I do not remember much about my childhood. That is what we say sometimes about our initial exposure and most critical years of life. Occasionally we may sum it up to a neutral phrase of our childhood being, "fine or normal." Some of us might feel that it "sucked" or had parents that should not have had children. Yet none of that truly conveys how you, the individual that you are today, came to be. How do we not remember or give ourselves the permission to deeply understand why we have the worldview or way of thinking that we do? Did you always think this way? Is your mindset you? It was formed so very long ago; it is more than likely automatic. Unfortunately, the automation in our processing of emotional experiences is what supports the disconnection from ourselves. It is what supports our lack of understanding when it comes to our own mental health. Very early on in life we start to put more energy into paying attention to others and what they do, slowly decreasing the energy and attention we give to ourselves. How do you ensure the health of your mindset? Can you tell the difference between assumptions, the stories you tell yourself and what is real?
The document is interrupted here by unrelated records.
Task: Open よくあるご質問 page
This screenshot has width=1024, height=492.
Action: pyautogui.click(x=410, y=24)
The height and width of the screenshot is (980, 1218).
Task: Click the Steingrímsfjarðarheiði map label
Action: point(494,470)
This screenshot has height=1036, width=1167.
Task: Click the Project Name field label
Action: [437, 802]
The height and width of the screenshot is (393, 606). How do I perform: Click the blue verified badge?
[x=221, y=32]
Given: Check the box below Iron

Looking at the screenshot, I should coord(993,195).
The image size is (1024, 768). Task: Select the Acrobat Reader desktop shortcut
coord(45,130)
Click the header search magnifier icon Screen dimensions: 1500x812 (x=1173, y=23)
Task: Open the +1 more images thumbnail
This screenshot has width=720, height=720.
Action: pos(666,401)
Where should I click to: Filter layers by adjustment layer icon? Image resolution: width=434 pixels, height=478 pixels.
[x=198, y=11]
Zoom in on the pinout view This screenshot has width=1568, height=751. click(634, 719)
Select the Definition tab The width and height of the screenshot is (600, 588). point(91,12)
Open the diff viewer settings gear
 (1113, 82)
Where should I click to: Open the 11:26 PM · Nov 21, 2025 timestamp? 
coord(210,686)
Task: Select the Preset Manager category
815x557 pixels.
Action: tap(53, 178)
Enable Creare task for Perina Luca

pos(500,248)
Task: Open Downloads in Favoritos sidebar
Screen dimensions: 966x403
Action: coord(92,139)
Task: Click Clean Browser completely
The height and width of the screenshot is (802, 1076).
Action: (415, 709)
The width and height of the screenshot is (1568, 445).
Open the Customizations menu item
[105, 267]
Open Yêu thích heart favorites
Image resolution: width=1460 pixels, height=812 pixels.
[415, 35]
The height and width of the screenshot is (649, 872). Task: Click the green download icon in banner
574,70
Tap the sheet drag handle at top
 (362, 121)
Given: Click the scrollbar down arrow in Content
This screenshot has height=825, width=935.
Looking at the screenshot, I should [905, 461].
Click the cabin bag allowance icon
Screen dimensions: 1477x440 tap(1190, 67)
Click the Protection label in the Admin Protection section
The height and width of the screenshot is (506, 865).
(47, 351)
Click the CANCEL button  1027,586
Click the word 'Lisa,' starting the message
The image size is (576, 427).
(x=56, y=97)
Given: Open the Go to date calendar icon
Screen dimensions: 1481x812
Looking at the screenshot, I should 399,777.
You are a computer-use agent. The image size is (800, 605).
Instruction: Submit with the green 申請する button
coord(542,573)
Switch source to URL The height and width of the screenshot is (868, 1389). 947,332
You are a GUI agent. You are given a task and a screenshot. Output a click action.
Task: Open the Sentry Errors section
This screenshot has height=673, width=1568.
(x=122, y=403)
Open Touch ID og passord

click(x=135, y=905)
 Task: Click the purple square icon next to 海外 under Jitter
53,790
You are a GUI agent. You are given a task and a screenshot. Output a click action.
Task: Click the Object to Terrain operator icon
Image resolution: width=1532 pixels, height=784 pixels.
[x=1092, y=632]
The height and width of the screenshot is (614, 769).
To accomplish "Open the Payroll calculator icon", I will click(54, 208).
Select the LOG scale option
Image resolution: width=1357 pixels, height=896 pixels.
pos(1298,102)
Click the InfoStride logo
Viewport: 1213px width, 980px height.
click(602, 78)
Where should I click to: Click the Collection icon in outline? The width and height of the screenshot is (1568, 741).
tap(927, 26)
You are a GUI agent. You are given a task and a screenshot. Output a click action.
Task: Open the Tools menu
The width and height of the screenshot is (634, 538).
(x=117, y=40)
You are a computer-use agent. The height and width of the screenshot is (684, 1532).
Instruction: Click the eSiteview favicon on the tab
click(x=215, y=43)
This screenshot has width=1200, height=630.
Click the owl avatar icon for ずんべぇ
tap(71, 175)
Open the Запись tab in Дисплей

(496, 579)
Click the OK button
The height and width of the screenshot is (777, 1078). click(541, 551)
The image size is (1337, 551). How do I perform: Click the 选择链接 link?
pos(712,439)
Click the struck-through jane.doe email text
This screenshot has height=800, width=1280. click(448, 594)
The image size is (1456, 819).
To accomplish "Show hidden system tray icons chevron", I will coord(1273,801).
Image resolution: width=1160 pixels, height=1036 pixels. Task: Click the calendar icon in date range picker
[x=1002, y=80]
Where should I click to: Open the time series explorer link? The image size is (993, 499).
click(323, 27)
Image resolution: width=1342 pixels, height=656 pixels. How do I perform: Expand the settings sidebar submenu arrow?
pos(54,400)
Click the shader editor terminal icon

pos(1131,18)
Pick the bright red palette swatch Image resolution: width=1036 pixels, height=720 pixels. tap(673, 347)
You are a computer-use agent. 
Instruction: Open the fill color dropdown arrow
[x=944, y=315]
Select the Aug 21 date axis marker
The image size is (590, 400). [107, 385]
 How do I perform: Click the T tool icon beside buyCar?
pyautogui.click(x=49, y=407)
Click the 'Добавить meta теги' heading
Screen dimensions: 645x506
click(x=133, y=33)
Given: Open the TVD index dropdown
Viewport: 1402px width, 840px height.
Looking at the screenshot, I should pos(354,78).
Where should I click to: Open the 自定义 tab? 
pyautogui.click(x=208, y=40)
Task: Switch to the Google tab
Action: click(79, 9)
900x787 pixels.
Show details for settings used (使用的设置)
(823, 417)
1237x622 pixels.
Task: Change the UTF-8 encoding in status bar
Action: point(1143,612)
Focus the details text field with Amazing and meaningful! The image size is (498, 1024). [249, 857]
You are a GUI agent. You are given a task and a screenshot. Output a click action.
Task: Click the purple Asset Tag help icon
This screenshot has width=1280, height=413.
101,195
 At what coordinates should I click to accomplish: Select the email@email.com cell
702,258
What do you do to make sure that your thinking is rooted in reality? How often do you think about where your thoughts come from? Mental health is about the well-being of the mind and all that is impacted as a result of the mind not being well. Experiencing emotion cues us in on how we have internally been impacted. In order to understand our mental health, it is imperative that we learn how to swim in and through the undercurrents of our emotional experiences. Our default emotional processing is whatever we learned and were exposed to while growing up. Paying attention to how and why we dance with certain emotions the way we do gives us the opportunity to change what has not and does not work for us. Understanding that our mental health requires a similar tending to and attention that a newborn baby does of their mother is of the highest importance right now. Our automated emotional processing is on overdrive and we keep blaming our mental health instead of taking care of it. To learn about your mental health means learning more about you and what shaped and formed your current mindset. Mental health is not a bad word. It is a word used to identify an emotional process happening within you.